**What to do**
Present the data from the line with "Identify the location of histogram-legend-title: Predicted" to the line with "task-choose-homegroup-options: 选择家庭组和共享选项 is" as a numbered list, skipping any blank lines. Leave the pictures out.

--- START ---

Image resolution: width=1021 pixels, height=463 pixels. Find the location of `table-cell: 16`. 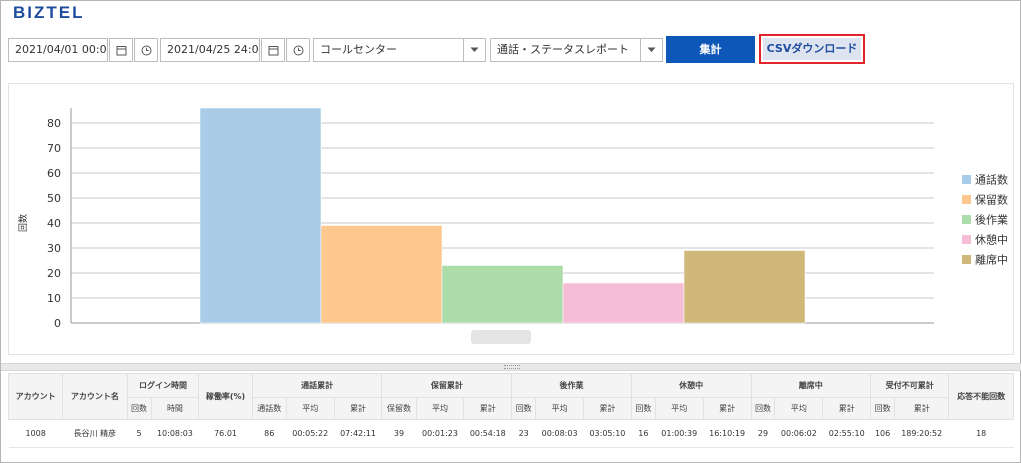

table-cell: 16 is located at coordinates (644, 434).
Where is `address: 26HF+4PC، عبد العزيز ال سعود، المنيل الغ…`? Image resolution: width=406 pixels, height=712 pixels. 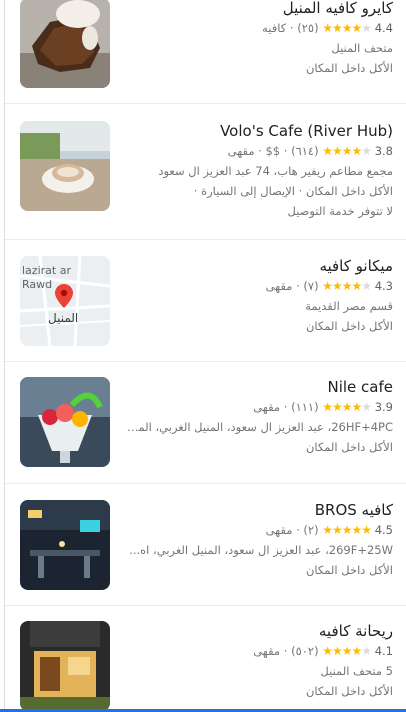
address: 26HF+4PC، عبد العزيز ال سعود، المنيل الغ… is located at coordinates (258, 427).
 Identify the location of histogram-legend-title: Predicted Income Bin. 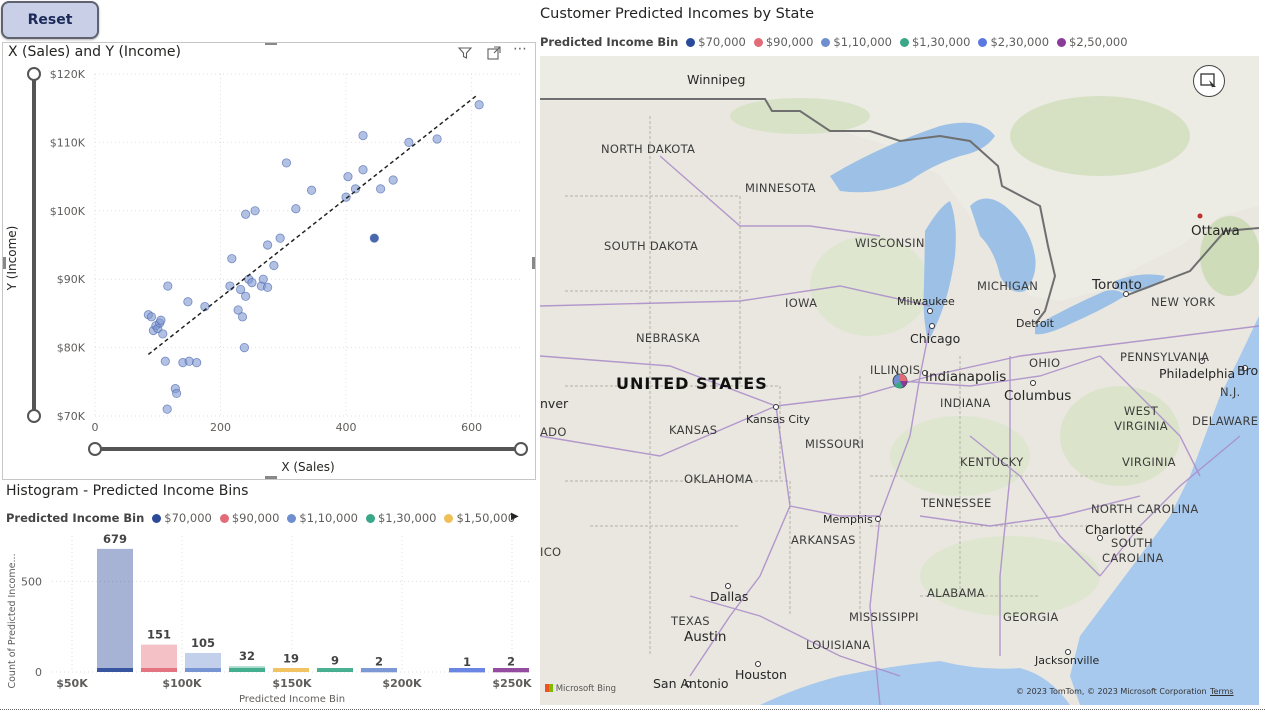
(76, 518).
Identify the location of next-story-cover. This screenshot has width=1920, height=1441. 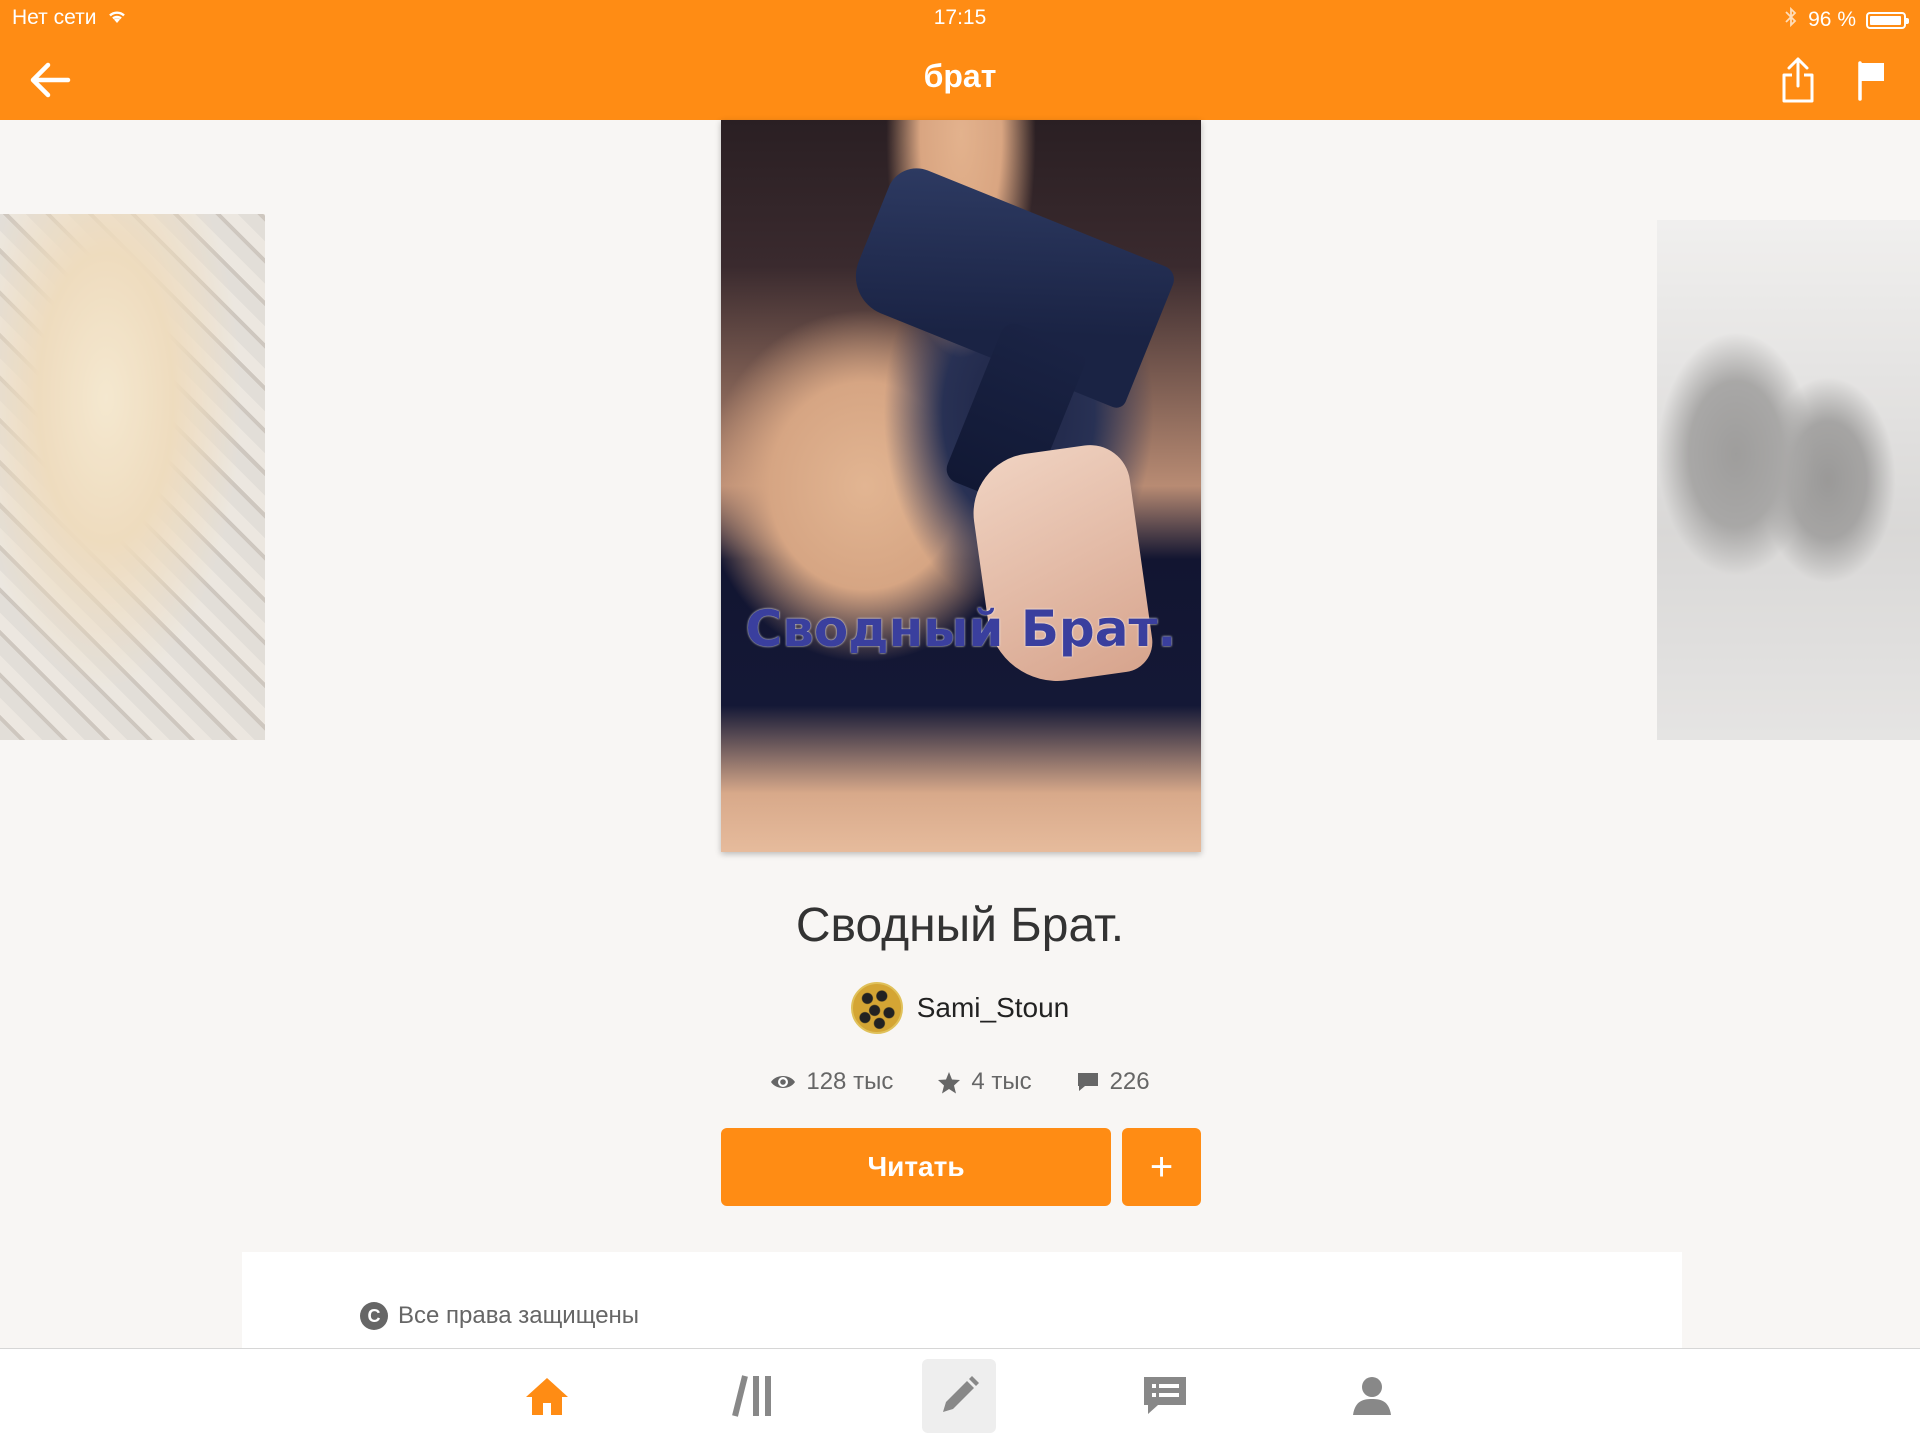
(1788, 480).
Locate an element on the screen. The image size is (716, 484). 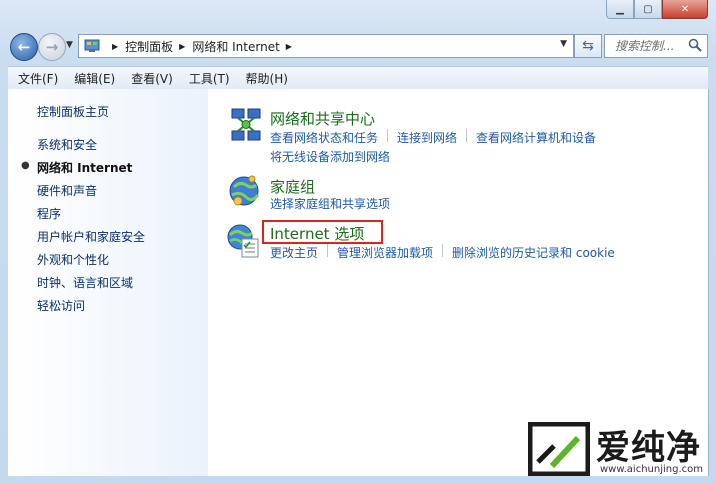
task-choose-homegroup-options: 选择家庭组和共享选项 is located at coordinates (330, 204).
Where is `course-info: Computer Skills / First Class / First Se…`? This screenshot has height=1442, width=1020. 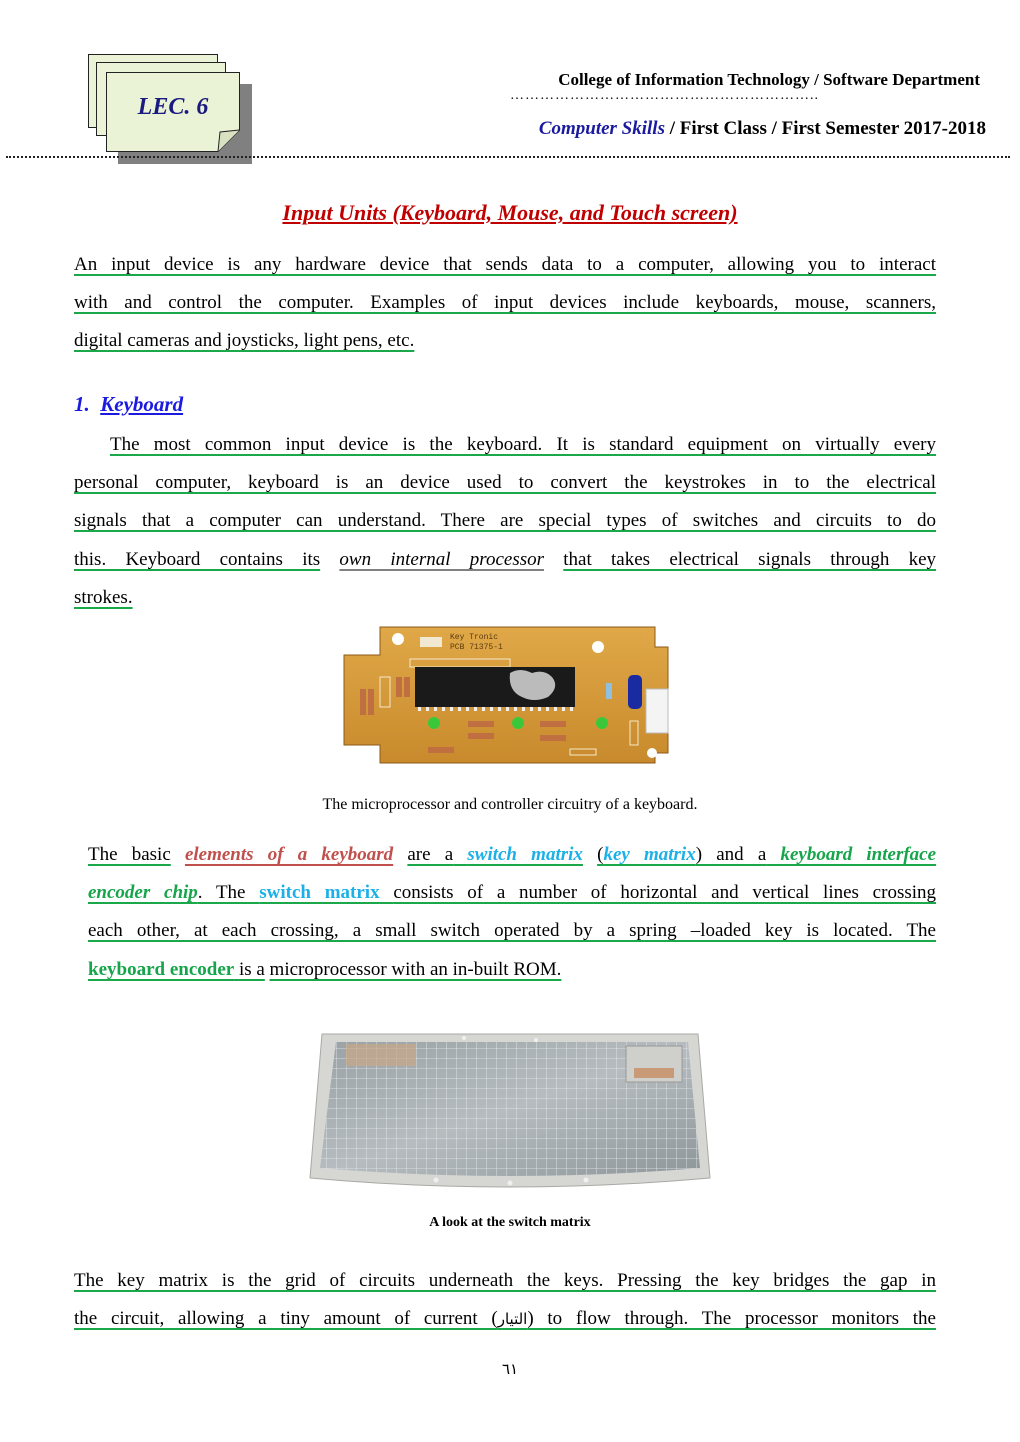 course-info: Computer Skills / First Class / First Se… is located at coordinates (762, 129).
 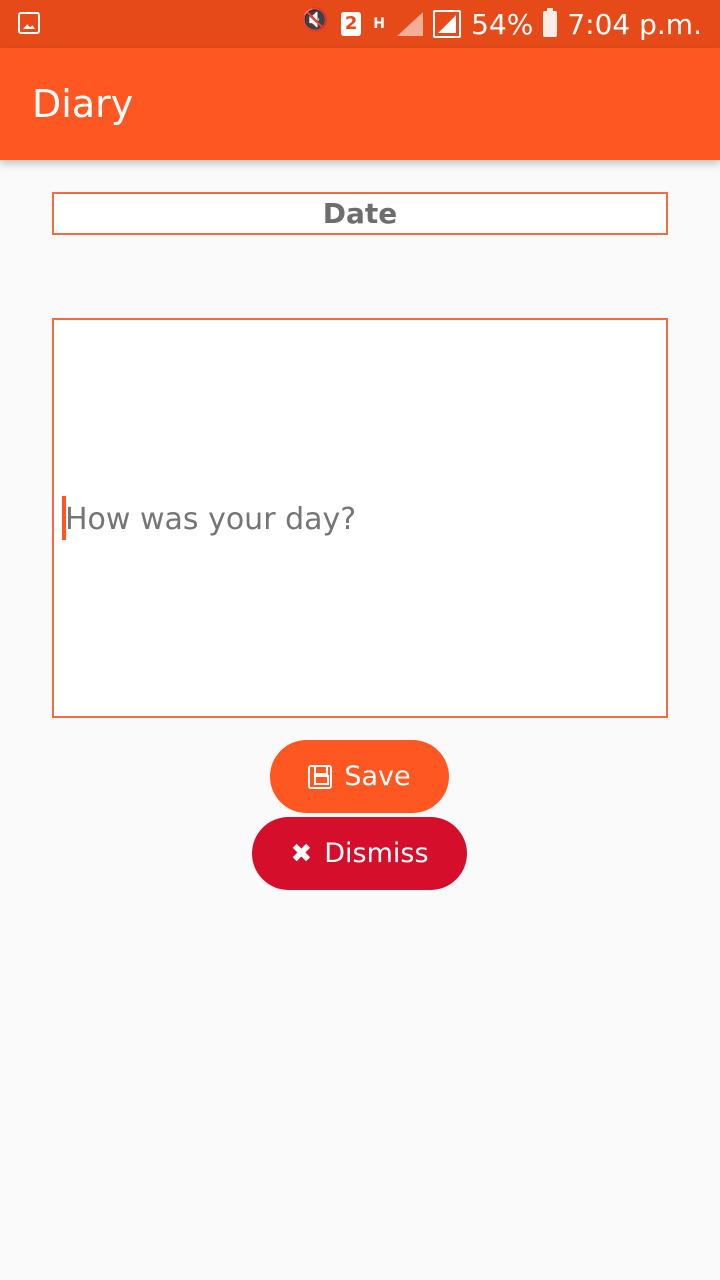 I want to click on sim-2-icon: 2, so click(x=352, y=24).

--- END ---

**Exercise response**
1.  Identify the location of histogram-legend-title: Predicted Income Bin. 
2. (76, 518).
3. Identify the location of next-story-cover. This screenshot has width=1920, height=1441. 
4. (1788, 480).
5. Locate an element on the screen. The image size is (716, 484). 
6. task-choose-homegroup-options: 选择家庭组和共享选项 is located at coordinates (330, 204).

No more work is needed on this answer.